A buzzing or beeping ballast usually indicates no power being used indicating a problem with the lamp or ballast. Here is how to troubleshoot this common issue:

1. Check the ballast timer
Modern ballasts often have built-in timers which will trigger after a certain amount of time has passed (usually 12 months).

This alarm is designed to inform you that it is time to change globes. If it is the countdown timer, replace your globe and reset the time (refer to the user manual for instructions on doing so).

2. Reset power to the system
Power outages can sometimes cause a ballast alarm to trigger, making it buzz or beep.

To test if this is the case, follow the instructions for resetting your ballast alarm or try power cycling the unit (turn it off then on again). Ballast and UV lamps can be damaged if the power is turned off and on a number of times in a short period of time.

3. Check for bad bulb
Lamp failure is one of the most common causes of a ballast beeping or buzzing.

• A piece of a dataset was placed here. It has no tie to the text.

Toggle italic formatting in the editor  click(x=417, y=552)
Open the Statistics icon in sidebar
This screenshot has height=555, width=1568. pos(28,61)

The lamp may have shorted out due to an electrical surge, suffered from water ingress, or failed mechanically.

Turn the system off and remove the lamp. Check for signs of damage like broken filaments, cracks, severe scorch marks, or water inside the lamp/sleeve. If you do notice any issues, replace the lamp.

If the lamp looks fine, you will need to check if it is igniting.

If your UV system has a viewing port, return the lamp to the housing and turn the unit back on. The viewing port will have a blue-purple glow visible is working correctly. This will tell you that the lamp is igniting.

If your system doesn’t have a viewing port, you can use the following procedure to safely test your lamp.

  1. Turn the UV system off
  2. Remove the rubber endcap from the unit
  3. Turn the unit on to see if any light is being emitted near the end cap – remembering to never look at the UV light directly.

It may help to test the globe at night, when light will be easier to see. You can place a white sheet of paper near the end cap, as it will show the blue/purple light emitted by the globe more easily.

If the bulb is NOT igniting, test one of your old bulbs with the unit to determine if the bulb is bad or the ballast is at fault.

You can also test your globe elements with a multi meter if you have one. Follow the instructions on this page. If the gas has escaped from the lamp it will not ignite.

Important note: If you see a blueish-purple light it just means the lamp is igniting. It doesn’t necessarily mean that it is emitting UV light. UV is invisible to the human eye, so a UV metre is required to test a globe is 100% functional.

4. Replace the ballast

If ballast alarm sounds with a new undamaged bulb OR there is no power going from the ballast to the new bulb, then the ballast may be faulty. If you have a backup ballast, test it with your lamp or replace the ballast.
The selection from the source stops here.